Common waterback male
Common Waterbuck. This picture gives a plain view of horn ridges.


One would expect Waterbuck to be great jumpers but they are in fact fence creepers. They would rather seek out a hole in the fence and slide that big body under the fence. On release, the first thing a Waterbuck will do is a boundary fence patrol in search of any weak spots to escape (learn more about evolution of high fence operations in South Africa).

One game farmer said to me, “If you want to keep a Waterbuck on your property, the best is to release it on your neighbour’s farm and rest assured they will break into your farm and be happy to stay.”  


Habitat loss caused by human encroachment, the construction of roads, development of new settlements and clearing of land for agricultural crops all lead to the fragmentation of precious wildlife habitat which impacts on all wildlife.

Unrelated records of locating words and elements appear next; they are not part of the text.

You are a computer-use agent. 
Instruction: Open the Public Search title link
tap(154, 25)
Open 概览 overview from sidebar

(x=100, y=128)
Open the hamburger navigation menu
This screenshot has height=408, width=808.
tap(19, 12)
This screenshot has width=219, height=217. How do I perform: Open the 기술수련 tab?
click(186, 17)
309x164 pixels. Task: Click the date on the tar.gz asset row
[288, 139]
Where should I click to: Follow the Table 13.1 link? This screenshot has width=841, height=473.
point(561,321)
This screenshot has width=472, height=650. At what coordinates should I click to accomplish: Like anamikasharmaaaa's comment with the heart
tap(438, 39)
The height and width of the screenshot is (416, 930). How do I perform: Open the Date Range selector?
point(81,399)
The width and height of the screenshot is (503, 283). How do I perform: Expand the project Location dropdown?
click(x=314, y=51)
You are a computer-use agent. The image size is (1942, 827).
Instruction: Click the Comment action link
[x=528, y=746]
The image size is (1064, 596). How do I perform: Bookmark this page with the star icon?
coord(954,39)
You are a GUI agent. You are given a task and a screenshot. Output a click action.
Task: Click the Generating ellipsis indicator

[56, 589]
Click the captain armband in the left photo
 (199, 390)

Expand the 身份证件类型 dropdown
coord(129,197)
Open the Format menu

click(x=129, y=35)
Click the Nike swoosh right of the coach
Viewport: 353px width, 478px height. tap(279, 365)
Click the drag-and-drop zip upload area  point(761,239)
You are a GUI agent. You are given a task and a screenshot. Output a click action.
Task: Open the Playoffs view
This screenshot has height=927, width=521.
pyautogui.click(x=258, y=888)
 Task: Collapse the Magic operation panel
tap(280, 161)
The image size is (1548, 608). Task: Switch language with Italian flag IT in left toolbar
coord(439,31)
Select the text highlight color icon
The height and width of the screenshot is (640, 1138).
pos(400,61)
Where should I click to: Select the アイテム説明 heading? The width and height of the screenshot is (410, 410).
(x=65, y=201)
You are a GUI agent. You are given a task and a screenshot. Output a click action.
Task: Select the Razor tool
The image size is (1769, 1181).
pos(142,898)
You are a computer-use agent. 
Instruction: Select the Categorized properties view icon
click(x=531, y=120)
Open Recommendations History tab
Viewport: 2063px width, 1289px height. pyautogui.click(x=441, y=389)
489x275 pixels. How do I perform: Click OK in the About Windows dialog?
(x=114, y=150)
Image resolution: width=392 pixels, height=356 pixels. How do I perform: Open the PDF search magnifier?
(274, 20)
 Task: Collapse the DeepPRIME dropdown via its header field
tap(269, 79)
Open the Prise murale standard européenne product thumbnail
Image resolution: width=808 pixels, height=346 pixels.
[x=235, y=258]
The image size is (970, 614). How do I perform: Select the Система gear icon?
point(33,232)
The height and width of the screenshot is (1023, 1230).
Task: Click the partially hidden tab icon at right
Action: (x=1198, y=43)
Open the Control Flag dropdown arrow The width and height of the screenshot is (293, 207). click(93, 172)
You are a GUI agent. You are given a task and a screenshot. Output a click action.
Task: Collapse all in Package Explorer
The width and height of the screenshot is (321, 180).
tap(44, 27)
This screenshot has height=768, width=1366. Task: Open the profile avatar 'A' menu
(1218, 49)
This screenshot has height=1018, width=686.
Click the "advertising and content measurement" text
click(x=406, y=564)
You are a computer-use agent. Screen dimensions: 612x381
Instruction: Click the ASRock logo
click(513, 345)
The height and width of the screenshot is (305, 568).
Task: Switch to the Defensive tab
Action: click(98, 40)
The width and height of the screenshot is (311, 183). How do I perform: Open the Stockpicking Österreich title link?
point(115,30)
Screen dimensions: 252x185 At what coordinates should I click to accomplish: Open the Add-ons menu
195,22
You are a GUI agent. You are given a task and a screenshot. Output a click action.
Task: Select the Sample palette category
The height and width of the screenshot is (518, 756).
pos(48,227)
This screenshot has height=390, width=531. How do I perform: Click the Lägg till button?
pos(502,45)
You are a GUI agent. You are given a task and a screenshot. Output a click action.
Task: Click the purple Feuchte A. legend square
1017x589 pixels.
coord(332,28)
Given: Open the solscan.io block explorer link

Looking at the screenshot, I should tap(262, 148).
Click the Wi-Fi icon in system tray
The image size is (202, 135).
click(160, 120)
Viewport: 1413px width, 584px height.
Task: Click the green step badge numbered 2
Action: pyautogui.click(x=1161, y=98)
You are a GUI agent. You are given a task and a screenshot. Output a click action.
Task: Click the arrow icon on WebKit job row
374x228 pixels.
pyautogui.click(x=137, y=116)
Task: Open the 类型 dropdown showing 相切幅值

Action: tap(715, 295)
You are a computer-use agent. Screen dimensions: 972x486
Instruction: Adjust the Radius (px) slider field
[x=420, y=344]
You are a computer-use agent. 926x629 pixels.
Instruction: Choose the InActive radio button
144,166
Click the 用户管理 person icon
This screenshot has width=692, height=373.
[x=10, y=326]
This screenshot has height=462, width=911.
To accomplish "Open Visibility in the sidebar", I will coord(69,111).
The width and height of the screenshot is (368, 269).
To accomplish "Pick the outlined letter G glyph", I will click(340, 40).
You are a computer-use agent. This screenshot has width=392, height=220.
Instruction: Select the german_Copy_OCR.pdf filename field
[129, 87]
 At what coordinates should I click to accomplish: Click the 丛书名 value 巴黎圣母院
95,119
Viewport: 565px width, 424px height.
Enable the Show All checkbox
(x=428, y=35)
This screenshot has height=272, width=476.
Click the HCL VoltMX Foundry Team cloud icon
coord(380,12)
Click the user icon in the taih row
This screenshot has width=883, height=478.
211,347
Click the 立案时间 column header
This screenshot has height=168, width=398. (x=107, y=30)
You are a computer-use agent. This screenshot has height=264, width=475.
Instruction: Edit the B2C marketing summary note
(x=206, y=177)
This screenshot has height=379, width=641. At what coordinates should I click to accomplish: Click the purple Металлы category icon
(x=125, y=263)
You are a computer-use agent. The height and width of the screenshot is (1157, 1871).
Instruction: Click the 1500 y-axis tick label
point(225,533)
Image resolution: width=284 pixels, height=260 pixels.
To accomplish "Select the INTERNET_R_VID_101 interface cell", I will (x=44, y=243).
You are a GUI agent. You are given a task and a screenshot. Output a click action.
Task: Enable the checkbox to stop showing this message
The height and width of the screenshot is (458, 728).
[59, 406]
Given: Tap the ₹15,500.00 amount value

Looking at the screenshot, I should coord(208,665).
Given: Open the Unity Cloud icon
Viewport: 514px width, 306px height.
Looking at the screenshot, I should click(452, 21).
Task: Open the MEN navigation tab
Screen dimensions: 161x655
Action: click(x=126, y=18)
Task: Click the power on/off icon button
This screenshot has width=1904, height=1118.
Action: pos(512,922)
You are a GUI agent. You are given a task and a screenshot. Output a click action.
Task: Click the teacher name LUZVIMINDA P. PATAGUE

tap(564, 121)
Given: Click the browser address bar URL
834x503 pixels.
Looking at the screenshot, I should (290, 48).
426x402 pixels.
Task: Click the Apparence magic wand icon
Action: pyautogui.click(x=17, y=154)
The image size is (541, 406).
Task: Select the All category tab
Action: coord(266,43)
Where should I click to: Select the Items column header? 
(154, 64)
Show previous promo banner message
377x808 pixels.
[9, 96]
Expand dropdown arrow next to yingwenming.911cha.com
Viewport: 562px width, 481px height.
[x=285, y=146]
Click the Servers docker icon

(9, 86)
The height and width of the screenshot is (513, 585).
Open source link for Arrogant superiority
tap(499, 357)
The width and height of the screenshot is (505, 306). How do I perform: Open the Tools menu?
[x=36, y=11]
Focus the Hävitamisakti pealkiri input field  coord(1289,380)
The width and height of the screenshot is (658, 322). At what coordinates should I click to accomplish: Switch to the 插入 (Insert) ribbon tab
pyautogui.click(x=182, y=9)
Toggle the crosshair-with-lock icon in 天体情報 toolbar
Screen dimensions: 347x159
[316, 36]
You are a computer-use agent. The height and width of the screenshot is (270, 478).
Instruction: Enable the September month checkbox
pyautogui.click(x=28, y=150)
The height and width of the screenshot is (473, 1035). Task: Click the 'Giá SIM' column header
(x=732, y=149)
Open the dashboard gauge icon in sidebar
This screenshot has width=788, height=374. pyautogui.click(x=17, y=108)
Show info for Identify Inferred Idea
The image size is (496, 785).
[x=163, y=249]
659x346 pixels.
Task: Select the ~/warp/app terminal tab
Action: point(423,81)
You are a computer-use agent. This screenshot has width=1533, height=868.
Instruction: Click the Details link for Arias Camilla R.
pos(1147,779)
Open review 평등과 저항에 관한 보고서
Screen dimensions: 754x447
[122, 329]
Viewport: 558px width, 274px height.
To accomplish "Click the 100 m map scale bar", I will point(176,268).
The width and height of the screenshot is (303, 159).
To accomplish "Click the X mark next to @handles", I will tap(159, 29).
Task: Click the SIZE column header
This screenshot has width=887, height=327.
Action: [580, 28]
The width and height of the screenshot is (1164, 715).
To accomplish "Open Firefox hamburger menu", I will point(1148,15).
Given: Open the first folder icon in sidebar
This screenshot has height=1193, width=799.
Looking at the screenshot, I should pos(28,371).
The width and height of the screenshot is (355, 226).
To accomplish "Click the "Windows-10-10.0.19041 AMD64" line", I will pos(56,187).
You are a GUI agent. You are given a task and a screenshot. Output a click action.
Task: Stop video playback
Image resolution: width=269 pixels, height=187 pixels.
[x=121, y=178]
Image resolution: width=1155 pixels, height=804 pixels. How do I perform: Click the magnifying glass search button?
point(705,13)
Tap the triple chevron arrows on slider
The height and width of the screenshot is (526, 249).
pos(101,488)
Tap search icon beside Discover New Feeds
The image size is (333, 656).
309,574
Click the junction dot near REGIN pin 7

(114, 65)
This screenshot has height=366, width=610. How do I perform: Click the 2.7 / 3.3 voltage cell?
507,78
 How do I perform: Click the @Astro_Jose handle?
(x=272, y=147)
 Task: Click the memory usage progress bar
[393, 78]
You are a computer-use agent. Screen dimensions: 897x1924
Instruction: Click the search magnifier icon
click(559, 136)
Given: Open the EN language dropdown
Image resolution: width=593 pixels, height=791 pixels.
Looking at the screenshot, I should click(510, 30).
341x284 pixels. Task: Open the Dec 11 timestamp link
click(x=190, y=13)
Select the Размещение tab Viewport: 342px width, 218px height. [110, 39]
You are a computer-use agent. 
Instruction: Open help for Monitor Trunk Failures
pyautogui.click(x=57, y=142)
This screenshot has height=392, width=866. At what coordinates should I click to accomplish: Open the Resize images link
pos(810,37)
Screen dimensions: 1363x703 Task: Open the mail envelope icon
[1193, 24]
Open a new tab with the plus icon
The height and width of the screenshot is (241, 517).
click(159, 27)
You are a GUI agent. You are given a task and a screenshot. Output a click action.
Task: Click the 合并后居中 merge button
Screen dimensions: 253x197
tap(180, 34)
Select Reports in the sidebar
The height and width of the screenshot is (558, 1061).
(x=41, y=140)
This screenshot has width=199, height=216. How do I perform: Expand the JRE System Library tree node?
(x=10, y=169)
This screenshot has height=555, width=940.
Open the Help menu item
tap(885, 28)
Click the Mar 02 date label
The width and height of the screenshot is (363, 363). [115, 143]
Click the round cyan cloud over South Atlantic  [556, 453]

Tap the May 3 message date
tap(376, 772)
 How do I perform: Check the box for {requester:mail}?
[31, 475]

In some marginal Waterbuck habitat areas they can become very prone to excessive tick loads especially during extended dry weather patterns. This may lead to anaemia and eventual death.  


These big, bulky solid animals should be treated with respect and never hunted with any rifle less than a 300 calibre. Many professional hunters would go so far as to recommend a .375 calibre if the option was available. Familiarity with your rifle or bow and good marksmanship always play a major role in the success of your hunt.

Wounded Waterbuck are difficult to track as the thick shaggy coat tends to absorb the blood making it very difficult to follow or even find a blood spoor. Should you ever be in such an unfortunate situation, stop and listen on a regular basis as Waterbuck are very heavy on their hooves compared to other antelope. Their noisy, somewhat clumsy movement often leads to them dislodging small stones and giving away their position. 

Never underestimate a Waterbuck’s aggression when wounded. An associate of mine has been charged and chased round and round a tree on more than one occasion. Always be ready for the unexpected.        


For many years the venison from a Waterbuck has been regarded as not really palatable. This fallacy probably arose from the smelly oily secretion found on the animal’s hair. This unpleasant greasy substance with a musky odour reputedly taints the meat.   

For some the jury is still out and many will not touch this meat. The secret is to ensure that the fur does not touch the meat while skinning. If special precautions are taken while skinning the animal, this meat can be sold for human consumption and nobody will be none the wiser regarding the taste of this venison. Waterbuck venison is now packaged and sold accordingly and no longer sold or disguised as salami (cured sausage), in homemade boerewors (farmer sausage) or biltong (a type of salted jerky).